Can you trust your joomla extensions?
Sadly in the last 6 months there have been two published circumstances where an extension provider has been hacked and malicious code inserted into the extensions that they offer.
This meant that as soon as you installed the extension your site was vulnerable to defacement etc.
If there have been two published cases perhaps there have been more that we don't know about.
So is there anything we can do to prevent this?
Both extensions were from well respected providers
Some extension providers publish the md5sums of their downloadable files. This is a unique number calculated from the size of the zip file and you can use an md5sum checker on your computer to check that the published md5sum matches the one that you downloaded.
If the extension provider does not publish the md5sum then ask them do it.
Now of course I can hear some of you saying that if a hacker can alter the download file then they can probably alter the published md5sum as well, and that's true.
So what is the solution?
If the md5sum is published on another trusted web site then we all can be much more confident that the published md5sum has not been altered and that if the published number and the one you calculate on your own pc match then the extension has not been "altered".
The obvious location to store and publish this md5sum would be on the Joomla Extension Directory (JED) as another field in the extension record.
Not too hard
Creating a new field for the md5sum and asking/expecting extension developers to publish the md5sum and keep it upto date is an easy option but it still requires the user to calculate an md5sum locally and compare the results.
A better way for Joomla 1.6?
Expanding on the idea of publishing md5sums on the JED we can go a step further and take the hard work away from the user by pushing the task of the md5sum check to the job of the Joomla installation manager.
Currently the joomla installation manager
- uploads the archived extension
- uncompresses the extension in a temporary directory
- installs the extension
The idea presented below would be a relatively large task with Joomla 1.5 but as almost every extension will need to be rewritten (even if only a little bit) for Joomla 1.6 now is the ideal time.
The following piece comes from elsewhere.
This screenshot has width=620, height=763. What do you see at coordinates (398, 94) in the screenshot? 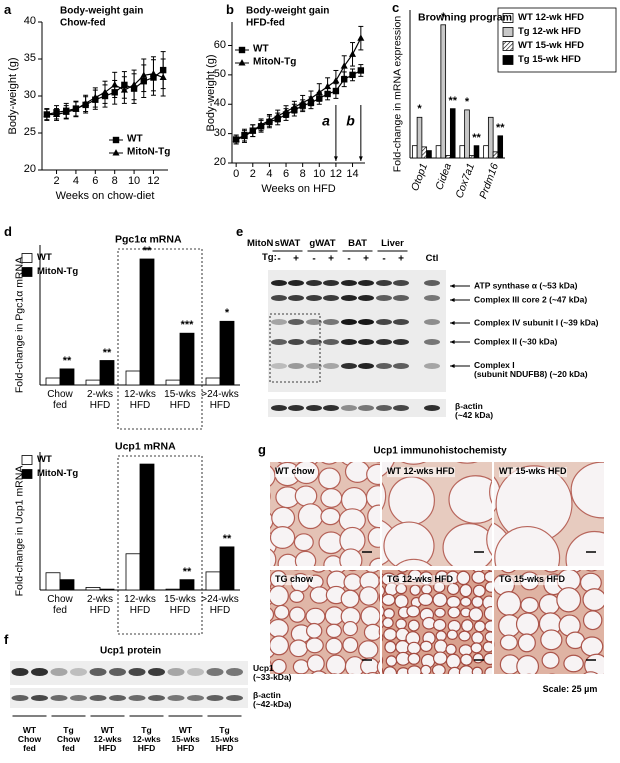
I see `y-axis-label: Fold-change in mRNA expression` at bounding box center [398, 94].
I propose that every joomla extension receives a unique id and this is used in the zip file e.g. 12345-com_newspaper.zip, 74536-mod_arrival.zip
So now the joomla installation manager does the following
- uploads the archived extension
- produces an md5sum of the uploaded file and compares that with the published md5sum for that extension
- if it matches then the extension is uncompressed to a temporary directory and the extension is installed
- if it does not match the user is informed and the uploaded file is removed from the web server
[UPDATED: it would perhaps be better to offer the user a warning that the extension could not be verified and leaving the option to install up to the user instead of just refusing to install. That way extensions that are not listed on JED for various known reasons or are private extensions can still use the installer.]
Does all this really matter?
My site wasn't hacked and I've now removed the exploited extension and replaced it with a safe version so is all of this really necessary. Absolutely yes!!! Firstly you may have been lucky or the exploit was relatively benign but it could have emailed the details of your configuration.php with its mysql and ftp passwords to a malicious hacker and they have just been too busy to get to your site yet. Or they could have used the exploit to place another malicious file in a completely unrelated directory ready to exploit tomorrow.
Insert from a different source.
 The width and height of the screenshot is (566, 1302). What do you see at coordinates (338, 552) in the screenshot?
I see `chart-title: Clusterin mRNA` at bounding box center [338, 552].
The procedures and methods I describe to improve the safety and security of the joomla extension installation process (boy that was some long words) is relatively easy to achieve it just needs some people with the will and skill to write the patch to the installation manager, add the extra fields to the JED and to promote its use to the third party developer community.
As a side benefit this will force extension providers to keep their JED entries up to date with the latest releases.